Action item: Take the line containing "Viewport: 830px width, 400px" and every line below it through the end of the entries, and output them verbatim, pictures excluded.
════
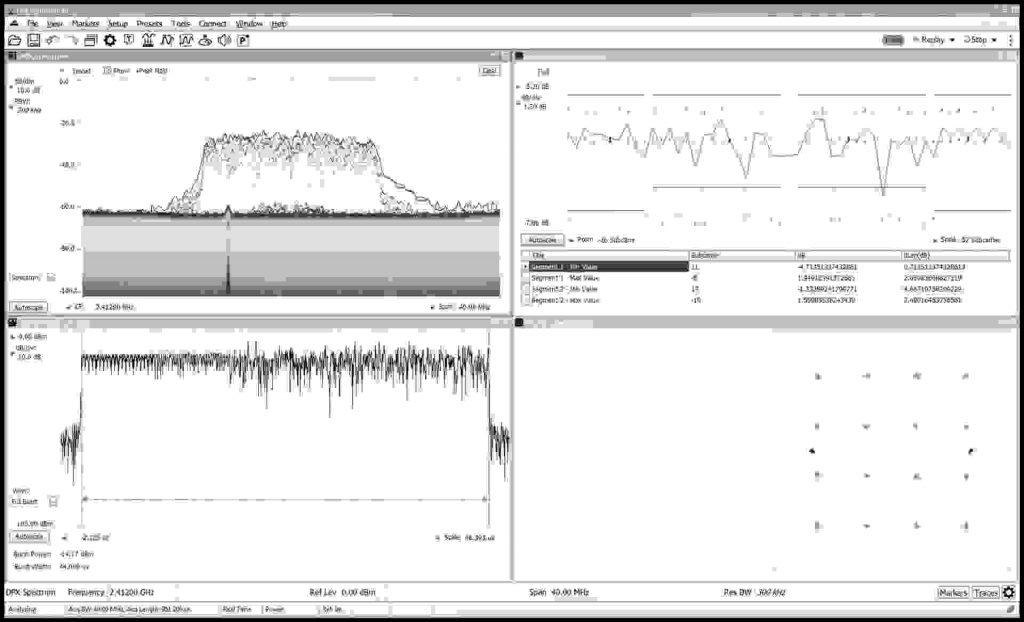Open the Setup settings gear icon

click(x=109, y=40)
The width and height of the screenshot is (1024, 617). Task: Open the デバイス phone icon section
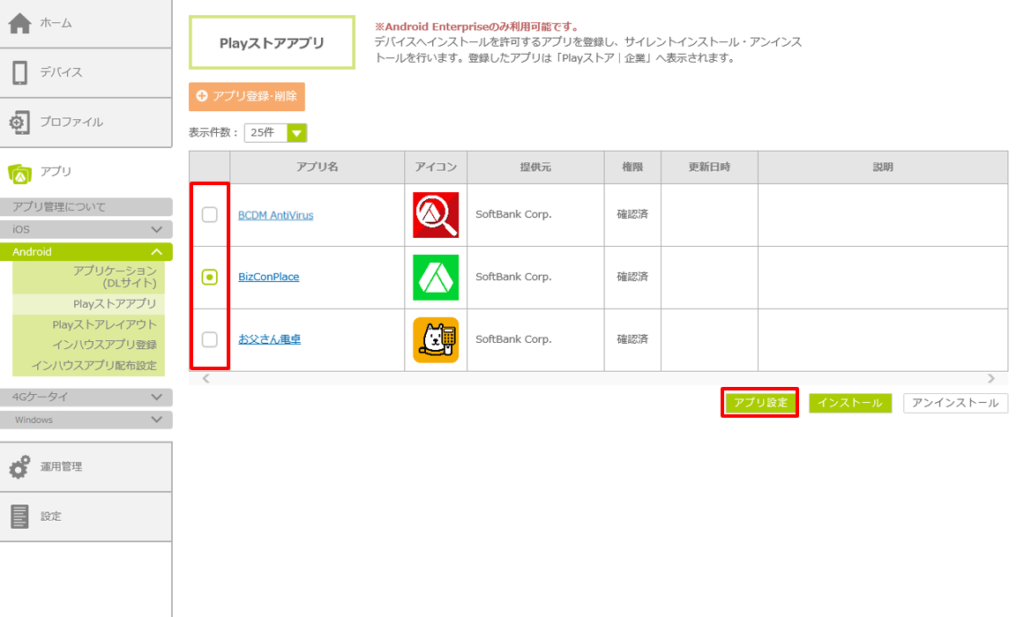click(x=20, y=72)
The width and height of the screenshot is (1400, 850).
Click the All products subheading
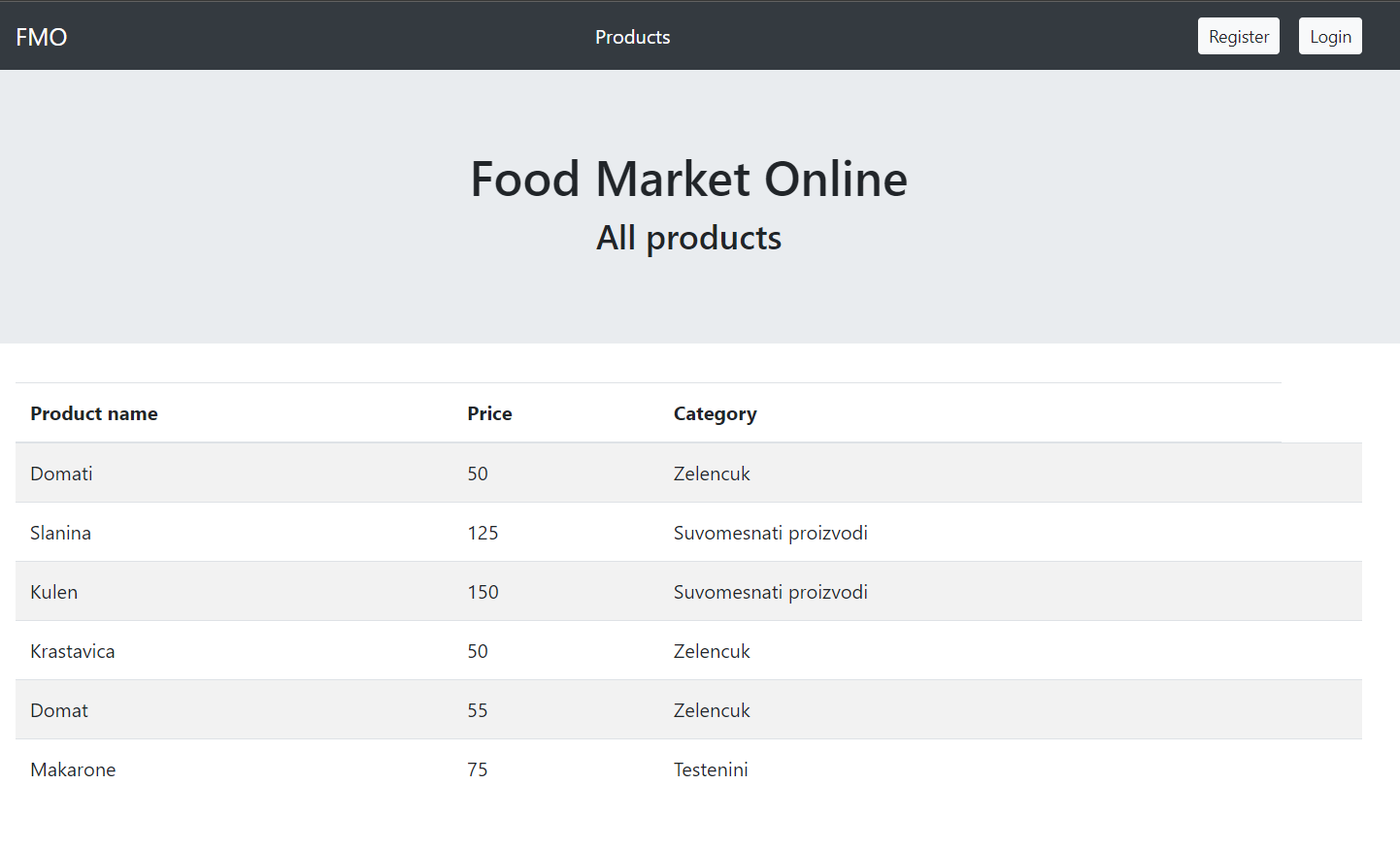click(x=688, y=238)
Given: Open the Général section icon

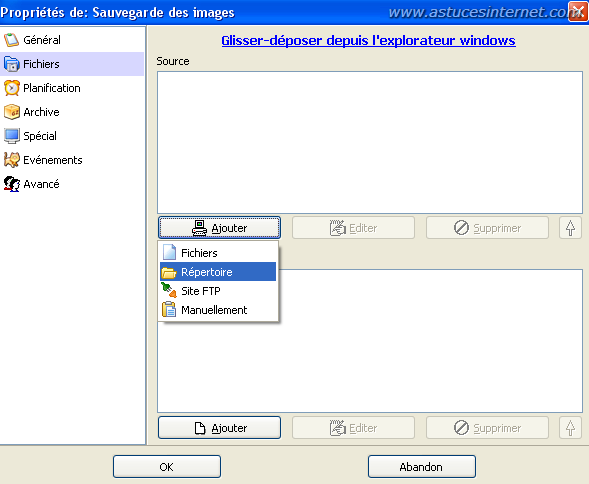Looking at the screenshot, I should click(x=11, y=40).
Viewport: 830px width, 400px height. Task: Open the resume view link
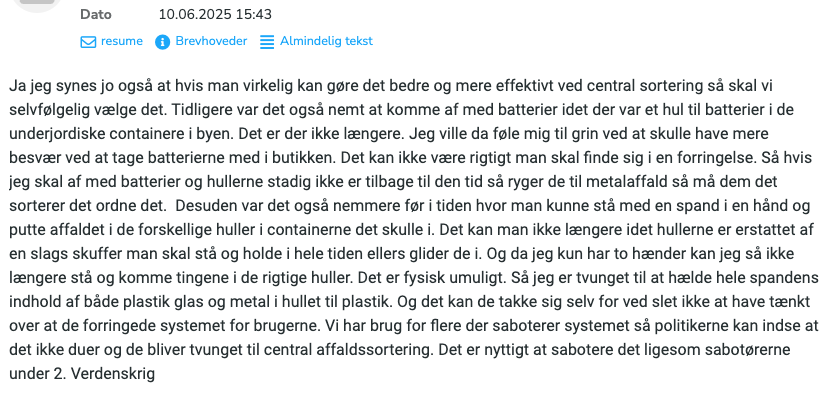click(x=122, y=41)
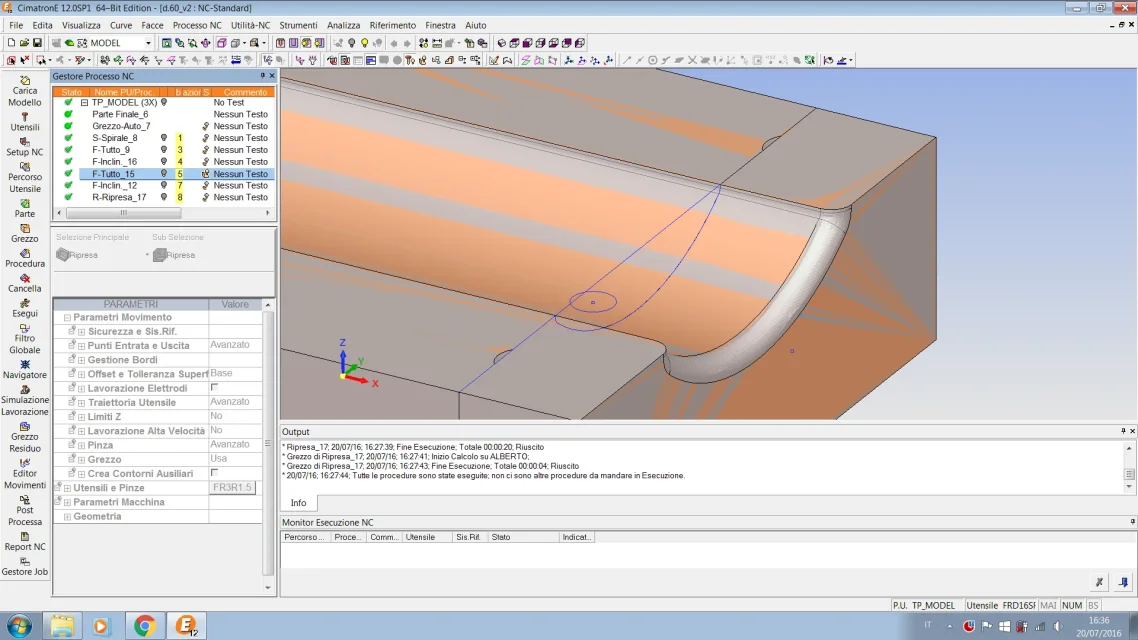Open the Navigatore icon
The width and height of the screenshot is (1138, 640).
tap(25, 365)
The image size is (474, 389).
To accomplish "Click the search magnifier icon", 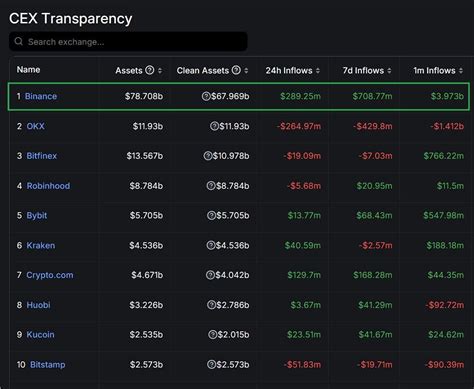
════
Written response:
Viewport: 830px width, 400px height. Task: Open the resume view link
click(x=122, y=41)
Open the Navigatore icon
The width and height of the screenshot is (1138, 640).
tap(25, 365)
The image size is (474, 389).
To accomplish "Click the search magnifier icon", 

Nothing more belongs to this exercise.